Yes, it is difficult to be anything but poor, mean, insufficient, imperfect people, as like each other as so many sheep; and, like so many sheep, having no will or character of our own, but rushing altogether blindly over the same gap, in foolish fear of the same dog, who, after all, dare not bite us; and so it always was and always will be.
For the third time I say,—
“Unless
above himself he can
Exalt himself, how poor a thing
is man.”
But, nevertheless, any man or woman who will, in any age and under any circumstances, can live the heroic life and exercise heroic influences.
If any ask proof of this, I shall ask them, in return, to read two novels; novels, indeed, but, in their method and their moral, partaking of that heroic and ideal element, which will make them live, I trust, long after thousands of mere novels have returned to their native dust. I mean Miss Muloch’s ‘John Halifax, Gentleman,’ and Mr. Thackeray’s ‘Esmond,’ two books which no man or woman ought to read without being the nobler for them.

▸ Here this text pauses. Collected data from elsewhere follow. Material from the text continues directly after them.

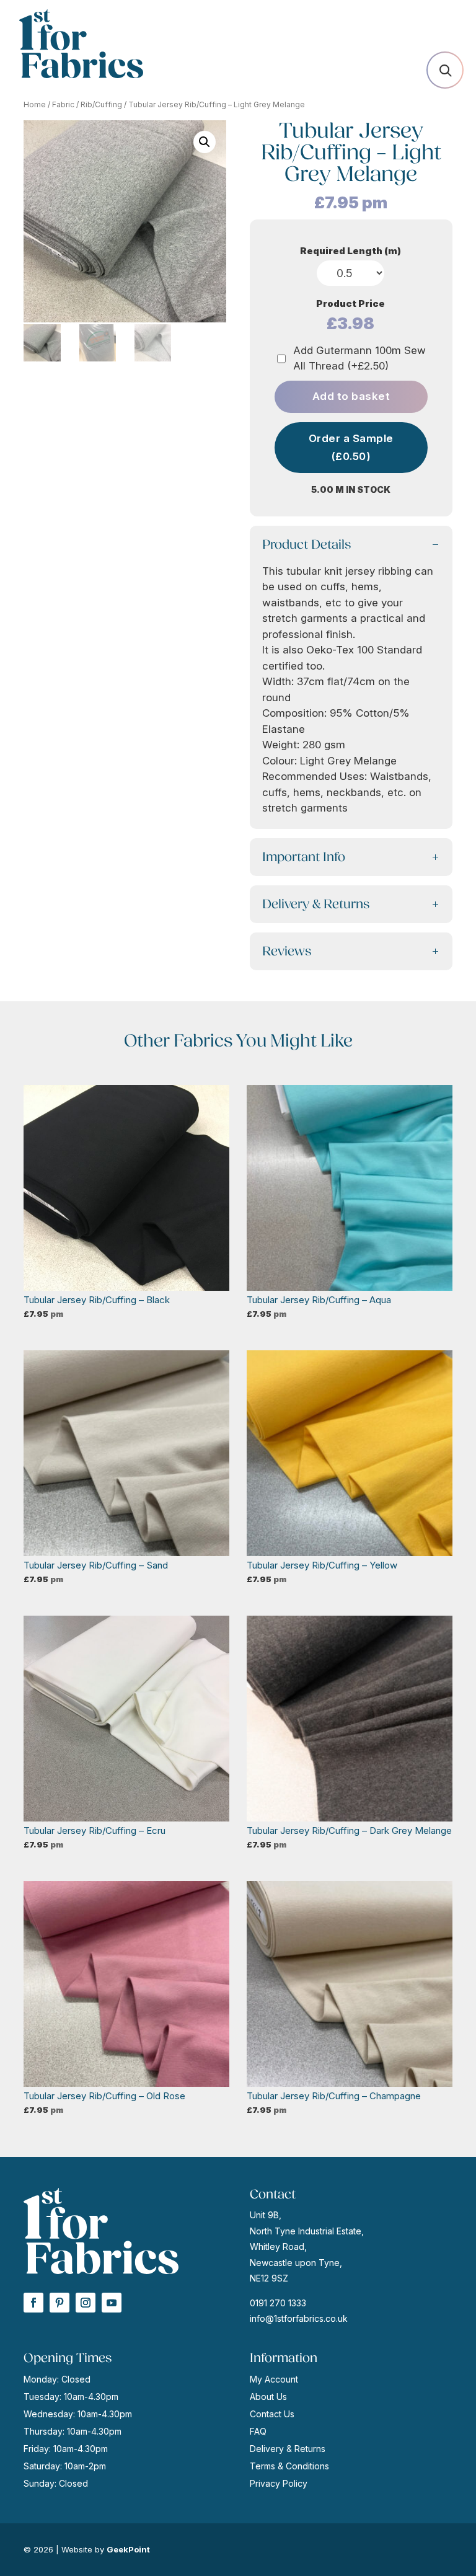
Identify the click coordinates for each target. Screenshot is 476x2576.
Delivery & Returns (287, 2448)
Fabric (63, 104)
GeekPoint (128, 2549)
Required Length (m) (350, 251)
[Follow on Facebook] (33, 2303)
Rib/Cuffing (101, 104)
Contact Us (272, 2414)
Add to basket (351, 396)
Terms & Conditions (289, 2466)
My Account (274, 2379)
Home (35, 104)
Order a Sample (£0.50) (351, 447)
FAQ (258, 2431)
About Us (268, 2396)
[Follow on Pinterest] (59, 2303)
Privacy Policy (278, 2483)
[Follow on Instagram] (85, 2303)
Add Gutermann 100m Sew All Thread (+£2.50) (359, 358)
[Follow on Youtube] (111, 2303)
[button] (204, 142)
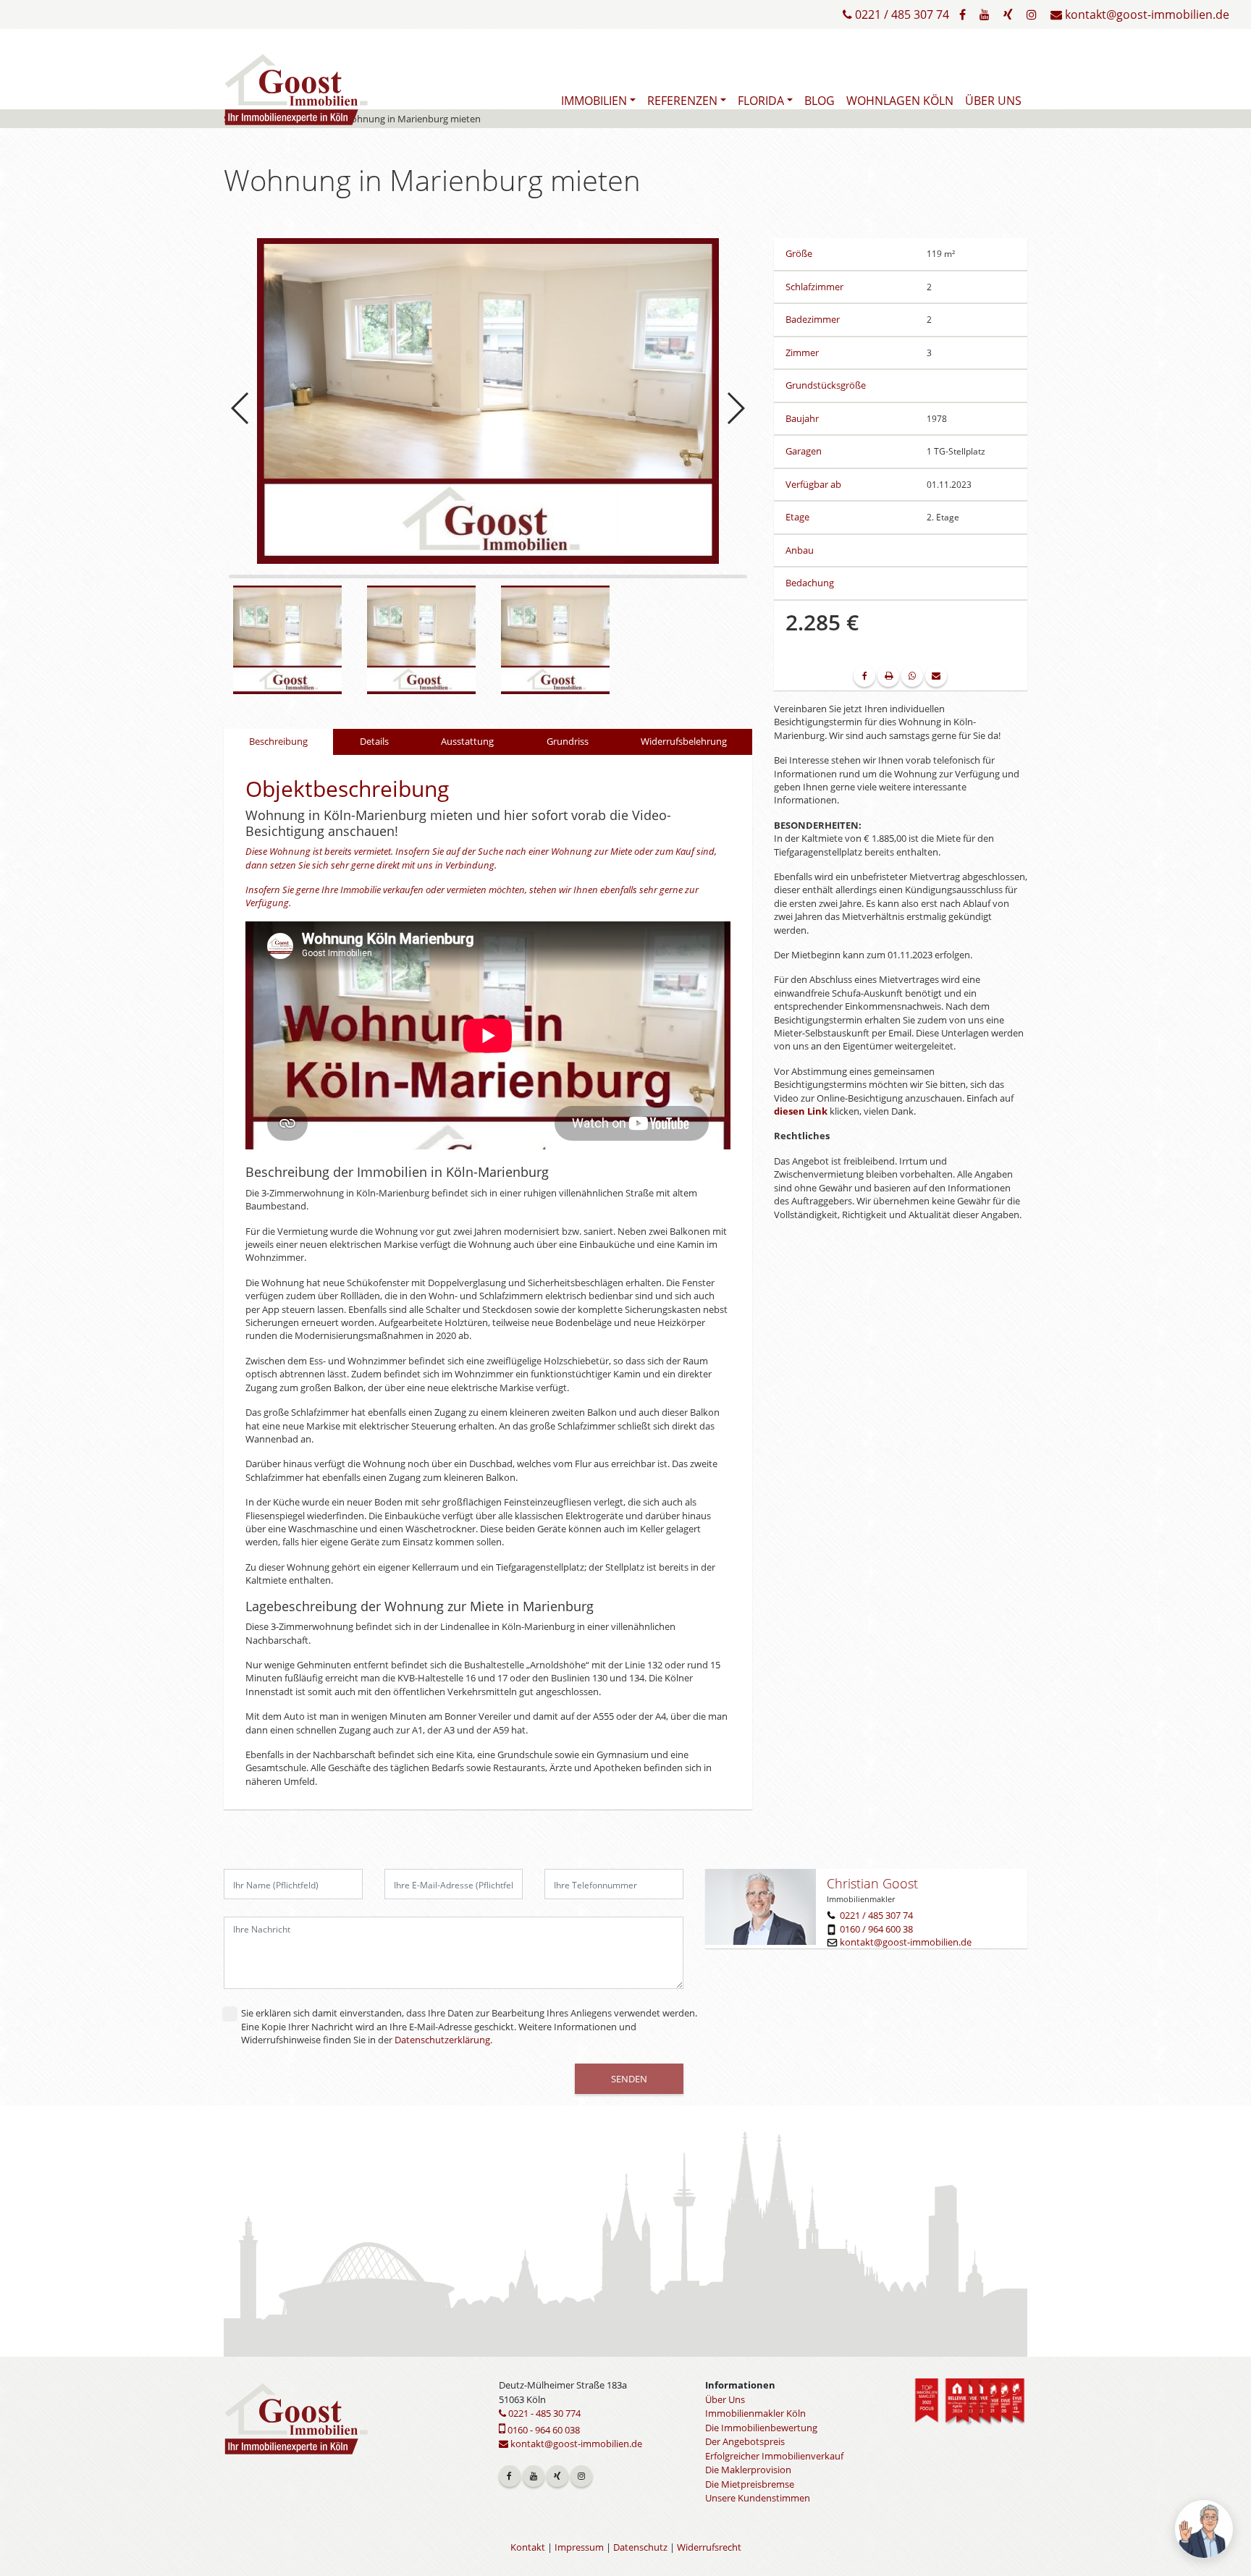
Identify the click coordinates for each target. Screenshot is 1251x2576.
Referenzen (682, 101)
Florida (761, 101)
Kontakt (527, 2547)
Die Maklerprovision (748, 2469)
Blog (819, 101)
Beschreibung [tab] (278, 741)
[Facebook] (962, 14)
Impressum (579, 2547)
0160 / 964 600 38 (876, 1928)
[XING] (1008, 14)
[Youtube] (985, 14)
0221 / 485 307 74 (900, 14)
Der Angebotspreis (745, 2441)
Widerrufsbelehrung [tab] (684, 741)
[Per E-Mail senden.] (936, 676)
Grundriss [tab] (568, 741)
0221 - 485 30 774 (543, 2413)
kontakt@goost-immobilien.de (1145, 14)
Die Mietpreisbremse (749, 2484)
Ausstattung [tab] (467, 741)
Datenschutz (640, 2547)
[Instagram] (1032, 14)
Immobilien (594, 101)
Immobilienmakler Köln (755, 2413)
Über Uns (993, 101)
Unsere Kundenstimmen (757, 2497)
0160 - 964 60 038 (542, 2429)
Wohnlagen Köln (899, 101)
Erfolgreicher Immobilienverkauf (774, 2455)
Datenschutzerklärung (442, 2039)
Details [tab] (374, 741)
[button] (735, 408)
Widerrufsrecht (709, 2547)
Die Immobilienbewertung (761, 2427)
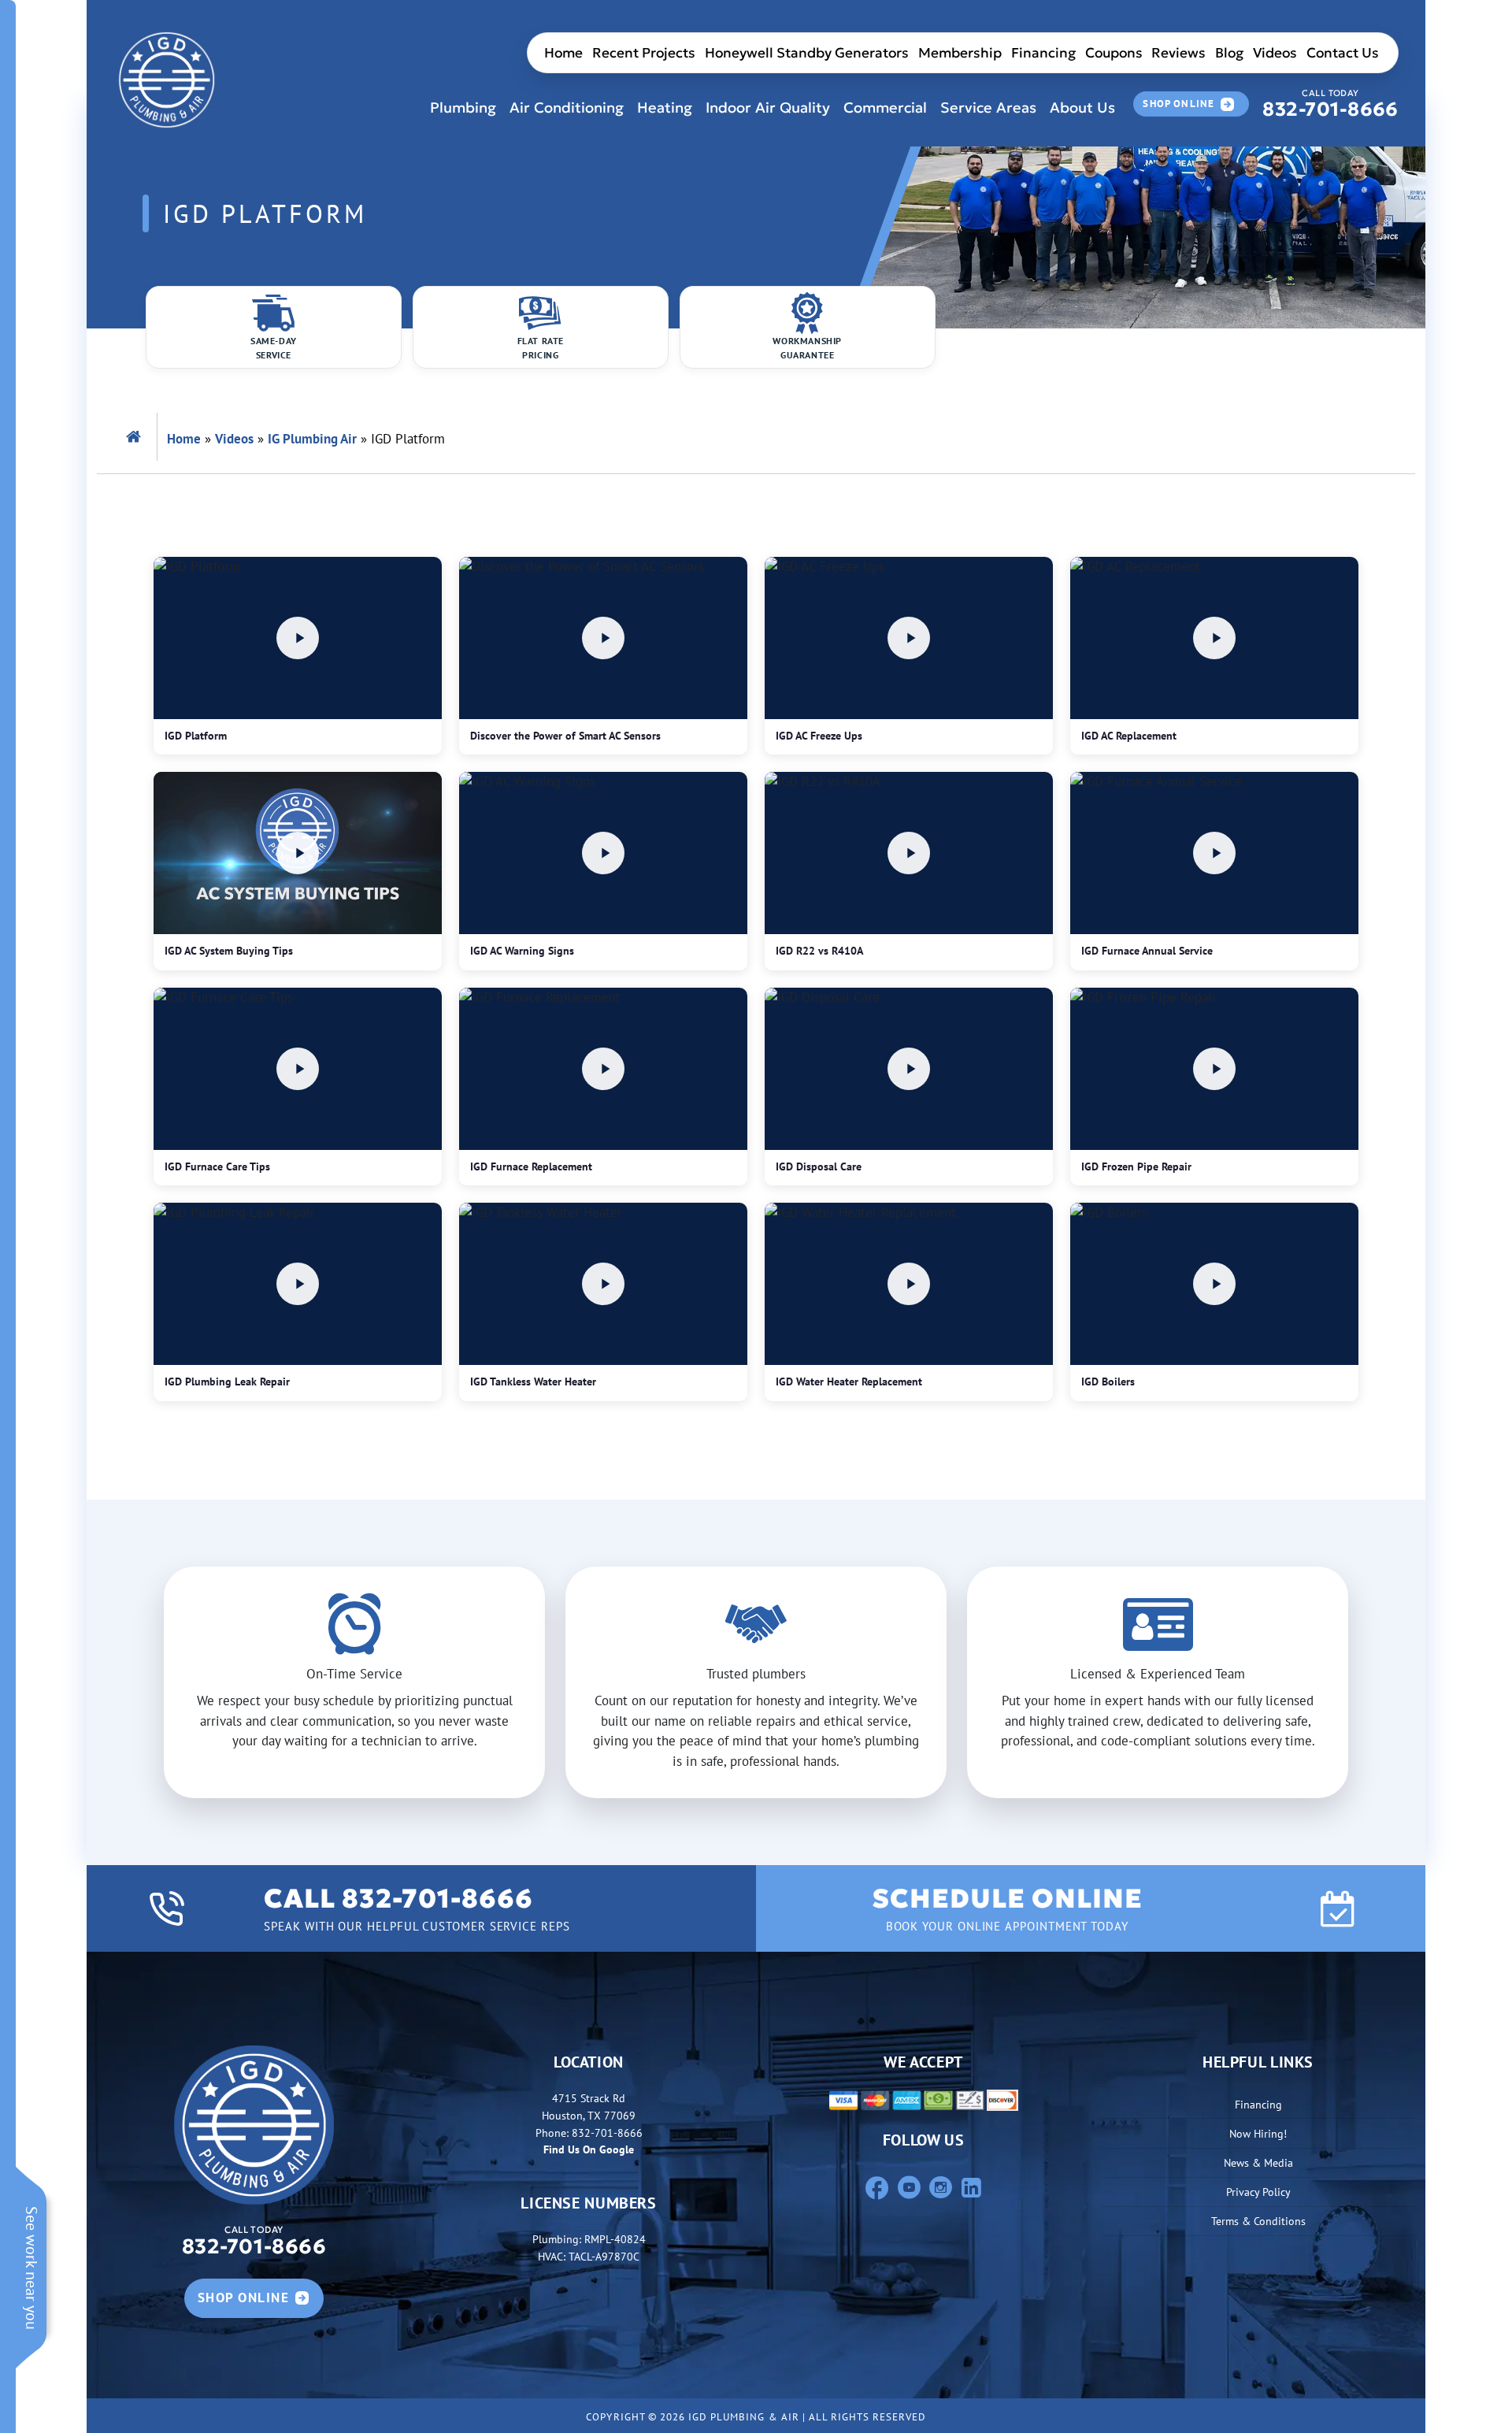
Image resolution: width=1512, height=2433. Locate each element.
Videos (1275, 52)
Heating (664, 107)
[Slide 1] (742, 1776)
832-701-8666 (1330, 104)
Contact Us (1342, 52)
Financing (1043, 52)
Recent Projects (643, 52)
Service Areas (988, 107)
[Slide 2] (770, 1776)
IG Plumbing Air (312, 438)
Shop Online (1178, 103)
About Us (1082, 107)
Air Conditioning (567, 107)
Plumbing (463, 107)
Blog (1229, 52)
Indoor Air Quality (768, 107)
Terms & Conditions (1258, 2220)
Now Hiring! (1258, 2133)
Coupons (1114, 52)
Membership (960, 52)
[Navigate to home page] (166, 80)
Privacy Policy (1258, 2191)
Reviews (1178, 52)
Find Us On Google (588, 2149)
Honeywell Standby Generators (807, 52)
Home (563, 52)
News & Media (1258, 2162)
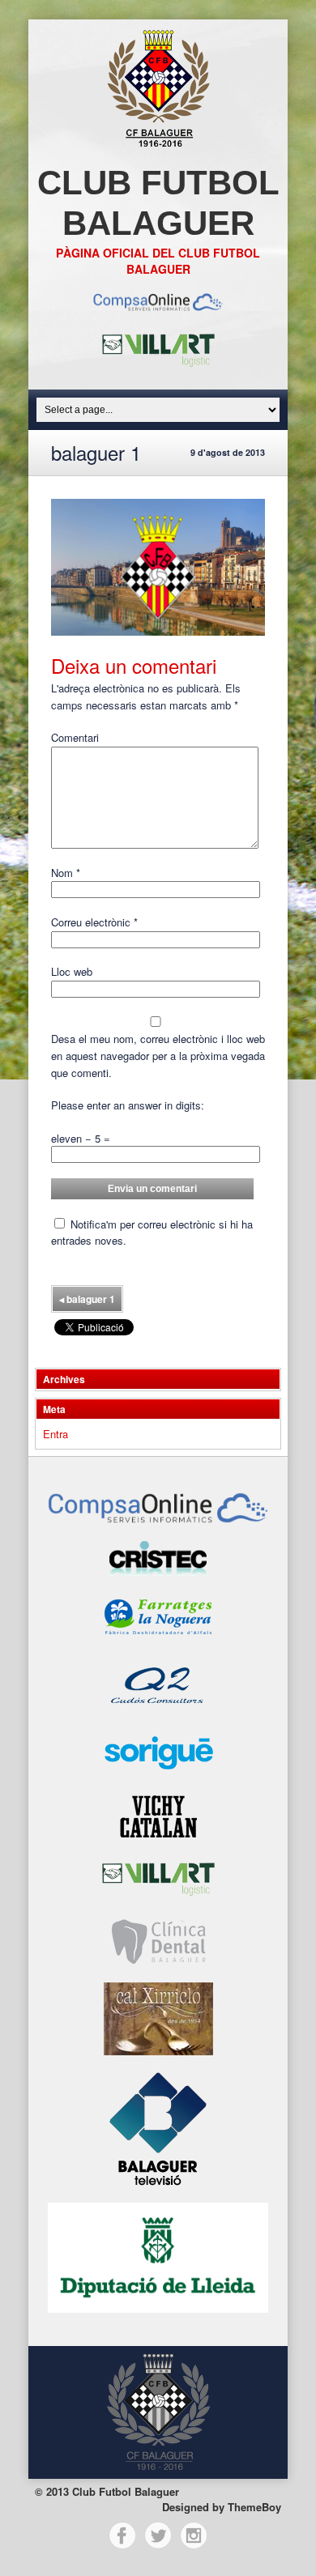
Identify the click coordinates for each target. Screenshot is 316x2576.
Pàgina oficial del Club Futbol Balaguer (158, 261)
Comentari (75, 737)
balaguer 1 (87, 1299)
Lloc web (71, 971)
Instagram (193, 2535)
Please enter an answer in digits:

‘John Halifax, Gentleman,’ is simply the history of a poor young clerk, who rises to be a wealthy mill-owner in the manufacturing districts, in the early part of this century. But he contrives to be an heroic and ideal clerk, and an heroic and ideal mill-owner; and that without doing anything which the world would call heroic or ideal, or in anywise stepping out of his sphere, minding simply his own business, and doing the duty which lies nearest him. And how? By getting into his head from youth the strangest notion, that in whatever station or business he may be, he can always be what he considers a gentleman; and that if he only behaves like a gentleman, all must go right at last. A beautiful book. As I said before, somewhat of an heroic and ideal book. A book which did me good when first I read it; which ought to do any young man good who will read it, and then try to be, like John Halifax, a gentleman, whether in the shop, the counting-house, the bank, or the manufactory.
The other—an even more striking instance of the possibility, at least, of heroism anywhere and everywhere—is Mr. Thackeray’s ‘Esmond.’ On the meaning of that book I can speak with authority. For my dear and regretted friend told me himself that my interpretation of it was the true one; that this was the lesson which he meant men to learn therefrom.